Denise – Use Google Video

Michael – how to you measure the value of the something on myspace. Using myspace is a delicate balance.

Mark – It will continue to evolve.

Michael – Dremel – don’t try to replace fragmented discussions.

Bruce – Get over the fear. It’s done. More ways to engage with consumers!

Denise – build the niche audience. Movie studios are getting word out quickly.

Audience – How do I make fragmentation my friend?

Bruce – Mobile media. You don’t need to be yet. 18 months from now, it is going to be different. Do some test marketing with Mobile.

Audience - Where do you see marketing going?
Bruce – Evolution. People are in control. Do you really want to copy TV? (as it is dying).

Mark – Higher level of accountability points to the digital side leading it.

Michael – Percentage wise – are less than 5%

Audience – How do you see mobile marketing transforming and developing in the US?

Denise - Click to call – relevancy – short messages – testing it in Japan – Google Maps. When they are looking – not push.

Mark - Largest platform. Can’t blast things out. The industry needs to self-police this issue. Mobile is going to be powerful. Ad supported content.
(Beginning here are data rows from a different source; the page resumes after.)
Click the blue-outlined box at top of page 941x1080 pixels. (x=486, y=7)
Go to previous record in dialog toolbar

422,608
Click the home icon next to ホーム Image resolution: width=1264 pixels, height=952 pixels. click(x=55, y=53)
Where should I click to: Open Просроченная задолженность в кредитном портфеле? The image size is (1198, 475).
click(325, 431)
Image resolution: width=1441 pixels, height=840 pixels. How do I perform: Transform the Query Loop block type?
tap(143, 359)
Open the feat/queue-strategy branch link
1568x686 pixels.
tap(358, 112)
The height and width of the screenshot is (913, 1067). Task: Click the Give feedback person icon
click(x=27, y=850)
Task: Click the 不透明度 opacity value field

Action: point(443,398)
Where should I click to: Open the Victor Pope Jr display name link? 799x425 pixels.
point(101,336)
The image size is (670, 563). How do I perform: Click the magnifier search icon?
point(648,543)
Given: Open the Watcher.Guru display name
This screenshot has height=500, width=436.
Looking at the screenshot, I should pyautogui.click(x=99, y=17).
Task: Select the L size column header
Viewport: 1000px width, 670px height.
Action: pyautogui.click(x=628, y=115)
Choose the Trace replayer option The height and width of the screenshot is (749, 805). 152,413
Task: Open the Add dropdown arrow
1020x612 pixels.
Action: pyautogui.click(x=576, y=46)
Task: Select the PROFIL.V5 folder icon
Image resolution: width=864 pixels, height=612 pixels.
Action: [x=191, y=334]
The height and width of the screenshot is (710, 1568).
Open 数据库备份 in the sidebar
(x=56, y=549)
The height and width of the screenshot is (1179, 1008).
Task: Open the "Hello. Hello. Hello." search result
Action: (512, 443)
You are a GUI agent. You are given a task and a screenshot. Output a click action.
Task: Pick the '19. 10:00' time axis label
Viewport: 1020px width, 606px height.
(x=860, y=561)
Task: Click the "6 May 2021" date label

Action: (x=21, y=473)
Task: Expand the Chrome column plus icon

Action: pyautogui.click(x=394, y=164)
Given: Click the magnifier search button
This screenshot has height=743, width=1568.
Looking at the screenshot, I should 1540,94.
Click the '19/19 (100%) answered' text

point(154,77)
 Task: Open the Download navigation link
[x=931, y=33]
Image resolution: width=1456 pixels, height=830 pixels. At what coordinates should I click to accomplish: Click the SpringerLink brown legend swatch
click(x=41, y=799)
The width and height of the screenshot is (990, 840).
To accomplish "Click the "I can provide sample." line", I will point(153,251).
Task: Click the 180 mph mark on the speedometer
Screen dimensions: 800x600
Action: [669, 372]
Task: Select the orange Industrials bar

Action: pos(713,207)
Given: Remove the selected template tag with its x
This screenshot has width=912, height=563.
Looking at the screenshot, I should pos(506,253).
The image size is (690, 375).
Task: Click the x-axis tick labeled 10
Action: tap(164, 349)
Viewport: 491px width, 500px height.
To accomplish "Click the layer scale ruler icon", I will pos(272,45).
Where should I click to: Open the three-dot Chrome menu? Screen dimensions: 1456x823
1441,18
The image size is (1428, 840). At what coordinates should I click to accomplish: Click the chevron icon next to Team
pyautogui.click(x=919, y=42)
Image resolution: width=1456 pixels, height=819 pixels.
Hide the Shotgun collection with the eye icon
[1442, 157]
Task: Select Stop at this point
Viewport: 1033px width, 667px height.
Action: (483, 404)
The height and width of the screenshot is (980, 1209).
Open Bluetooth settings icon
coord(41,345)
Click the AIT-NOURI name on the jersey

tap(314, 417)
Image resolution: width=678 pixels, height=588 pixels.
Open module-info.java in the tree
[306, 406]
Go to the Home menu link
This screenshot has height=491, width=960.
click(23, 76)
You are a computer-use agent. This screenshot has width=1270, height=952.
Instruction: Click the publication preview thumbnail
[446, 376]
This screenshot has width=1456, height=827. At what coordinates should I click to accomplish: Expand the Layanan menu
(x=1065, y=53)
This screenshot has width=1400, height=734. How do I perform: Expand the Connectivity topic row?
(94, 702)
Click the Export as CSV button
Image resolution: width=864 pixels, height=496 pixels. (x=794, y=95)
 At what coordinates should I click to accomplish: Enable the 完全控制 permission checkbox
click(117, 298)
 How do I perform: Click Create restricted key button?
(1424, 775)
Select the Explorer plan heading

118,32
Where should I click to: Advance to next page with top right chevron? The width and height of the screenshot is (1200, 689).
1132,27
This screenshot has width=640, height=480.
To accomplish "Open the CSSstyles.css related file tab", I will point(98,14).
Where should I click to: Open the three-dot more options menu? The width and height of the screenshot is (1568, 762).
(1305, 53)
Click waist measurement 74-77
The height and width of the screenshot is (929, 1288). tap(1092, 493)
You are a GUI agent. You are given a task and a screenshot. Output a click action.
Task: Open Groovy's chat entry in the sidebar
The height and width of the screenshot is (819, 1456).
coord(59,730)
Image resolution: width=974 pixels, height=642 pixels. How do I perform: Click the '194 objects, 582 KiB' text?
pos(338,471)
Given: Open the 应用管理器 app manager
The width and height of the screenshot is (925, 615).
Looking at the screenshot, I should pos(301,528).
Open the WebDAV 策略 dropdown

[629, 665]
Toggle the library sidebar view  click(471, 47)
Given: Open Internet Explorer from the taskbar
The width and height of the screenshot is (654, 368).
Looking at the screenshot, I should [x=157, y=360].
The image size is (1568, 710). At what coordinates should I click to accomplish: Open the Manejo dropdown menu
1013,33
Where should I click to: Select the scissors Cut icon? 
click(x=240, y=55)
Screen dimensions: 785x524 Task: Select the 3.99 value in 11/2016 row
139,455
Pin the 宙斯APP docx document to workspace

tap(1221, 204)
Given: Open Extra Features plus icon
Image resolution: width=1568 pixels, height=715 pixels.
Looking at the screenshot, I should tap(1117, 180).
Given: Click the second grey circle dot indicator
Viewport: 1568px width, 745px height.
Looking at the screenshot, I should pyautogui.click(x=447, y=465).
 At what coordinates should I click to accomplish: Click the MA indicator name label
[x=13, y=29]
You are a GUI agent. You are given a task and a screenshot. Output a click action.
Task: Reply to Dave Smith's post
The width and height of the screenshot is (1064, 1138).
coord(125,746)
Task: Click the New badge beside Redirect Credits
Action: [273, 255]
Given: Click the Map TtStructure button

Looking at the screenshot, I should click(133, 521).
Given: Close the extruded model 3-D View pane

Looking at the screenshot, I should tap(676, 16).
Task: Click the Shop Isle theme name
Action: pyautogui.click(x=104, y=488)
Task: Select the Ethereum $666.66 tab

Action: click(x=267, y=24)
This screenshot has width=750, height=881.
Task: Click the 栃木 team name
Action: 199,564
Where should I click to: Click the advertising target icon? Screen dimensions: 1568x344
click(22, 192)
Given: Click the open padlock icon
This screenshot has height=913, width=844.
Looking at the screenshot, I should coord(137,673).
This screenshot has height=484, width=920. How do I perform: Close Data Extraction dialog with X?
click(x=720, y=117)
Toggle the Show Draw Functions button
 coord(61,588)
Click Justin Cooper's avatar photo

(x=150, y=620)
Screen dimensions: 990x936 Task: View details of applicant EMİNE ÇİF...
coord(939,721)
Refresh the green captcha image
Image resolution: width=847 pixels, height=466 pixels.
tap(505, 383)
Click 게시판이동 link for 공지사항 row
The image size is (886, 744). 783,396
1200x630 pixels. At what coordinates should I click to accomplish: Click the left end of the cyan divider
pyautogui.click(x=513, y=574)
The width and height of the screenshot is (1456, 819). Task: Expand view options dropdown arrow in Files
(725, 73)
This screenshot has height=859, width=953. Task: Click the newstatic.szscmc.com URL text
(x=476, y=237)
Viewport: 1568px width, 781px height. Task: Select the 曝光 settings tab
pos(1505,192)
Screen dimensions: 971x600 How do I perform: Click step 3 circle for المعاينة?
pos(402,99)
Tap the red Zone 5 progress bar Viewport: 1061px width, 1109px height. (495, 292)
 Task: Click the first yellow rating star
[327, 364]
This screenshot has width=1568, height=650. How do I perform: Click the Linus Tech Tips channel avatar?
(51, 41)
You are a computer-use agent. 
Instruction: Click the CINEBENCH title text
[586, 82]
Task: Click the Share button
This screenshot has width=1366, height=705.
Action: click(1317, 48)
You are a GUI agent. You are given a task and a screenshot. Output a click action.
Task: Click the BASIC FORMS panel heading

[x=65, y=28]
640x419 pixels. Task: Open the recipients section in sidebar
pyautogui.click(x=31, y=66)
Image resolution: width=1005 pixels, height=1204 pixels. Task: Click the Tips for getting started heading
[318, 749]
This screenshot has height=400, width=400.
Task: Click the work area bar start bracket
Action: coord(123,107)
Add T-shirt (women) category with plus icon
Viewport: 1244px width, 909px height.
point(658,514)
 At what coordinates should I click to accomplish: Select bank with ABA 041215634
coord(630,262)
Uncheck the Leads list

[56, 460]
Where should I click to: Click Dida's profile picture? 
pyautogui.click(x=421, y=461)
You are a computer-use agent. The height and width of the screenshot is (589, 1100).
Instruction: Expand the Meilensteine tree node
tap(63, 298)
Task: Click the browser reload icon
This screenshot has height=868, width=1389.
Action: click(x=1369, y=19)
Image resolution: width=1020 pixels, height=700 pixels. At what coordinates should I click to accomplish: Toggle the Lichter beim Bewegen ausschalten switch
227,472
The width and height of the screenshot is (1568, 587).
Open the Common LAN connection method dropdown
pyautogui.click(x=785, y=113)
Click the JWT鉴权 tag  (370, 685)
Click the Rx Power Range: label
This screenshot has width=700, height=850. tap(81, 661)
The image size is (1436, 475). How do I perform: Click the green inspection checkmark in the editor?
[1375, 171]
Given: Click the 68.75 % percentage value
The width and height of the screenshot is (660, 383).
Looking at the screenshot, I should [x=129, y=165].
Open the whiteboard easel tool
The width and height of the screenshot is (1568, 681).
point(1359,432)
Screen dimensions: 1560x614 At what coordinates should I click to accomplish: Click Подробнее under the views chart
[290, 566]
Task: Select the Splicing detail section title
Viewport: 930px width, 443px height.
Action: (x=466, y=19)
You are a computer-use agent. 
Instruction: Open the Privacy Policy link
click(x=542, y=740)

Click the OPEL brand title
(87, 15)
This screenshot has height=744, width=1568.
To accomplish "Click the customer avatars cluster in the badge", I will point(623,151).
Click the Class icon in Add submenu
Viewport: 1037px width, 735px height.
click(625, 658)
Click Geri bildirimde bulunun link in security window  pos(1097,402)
Dave Friedman - Could there be ad supported content model for mobile?

Bruce – Video is going to be interesting. Advertainment. Branded applications. I can download running routes.

What disruptive technologies are getting ready to launch and create adoption?

Denise – API adoption in consumer brands.

Mark – Google Video and Youtube are game changers.

Michael - The existing forms are getting better and better.

Bruce – Advertising approaches where the consumer is in demand. Interactive video is the most powerful medium we’ve ever had to use. How does one chose that?